R.L. Stine's Haunted Lighthouse is a 2003 short 4-D film. It debuted in several United States theme parks, including SeaWorld San Diego and SeaWorld San Antonio. The film was created by Busch Entertainment Corporation and Lookout Entertainment. It is the first 3-D film featured at Busch Gardens Tampa Bay.

The film was shot in 3D using a 5 perforation/70mm format. The effects in the show include water/air jets and seats wired with special effects (buzzers), remote speakers, and other tactile elements. The ending features water cannons mounted under the screen which soak many people in the theater.

Plot
The film tells the story of the ghosts of two children who are cursed to remain forever on a Cape Cod beach and in a 19th-century era lighthouse. After 100 years, they meet two children visiting the beach and take them to the lighthouse, hoping to turn them into ghosts like them.

▸ **YOUR INSTRUCTIONS**: Rewrite the haunted lighthouse film text from "The film was shot" down to "ghosts like them.", substituting "spray nozzles" for "water cannons".

▸ **INPUT DATA**:
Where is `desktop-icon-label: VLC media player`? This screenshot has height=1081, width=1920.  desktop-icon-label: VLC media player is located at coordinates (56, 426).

▸ **COMPLETED EXERCISE**:
The film was shot in 3D using a 5 perforation/70mm format. The effects in the show include water/air jets and seats wired with special effects (buzzers), remote speakers, and other tactile elements. The ending features spray nozzles mounted under the screen which soak many people in the theater.

Plot
The film tells the story of the ghosts of two children who are cursed to remain forever on a Cape Cod beach and in a 19th-century era lighthouse. After 100 years, they meet two children visiting the beach and take them to the lighthouse, hoping to turn them into ghosts like them.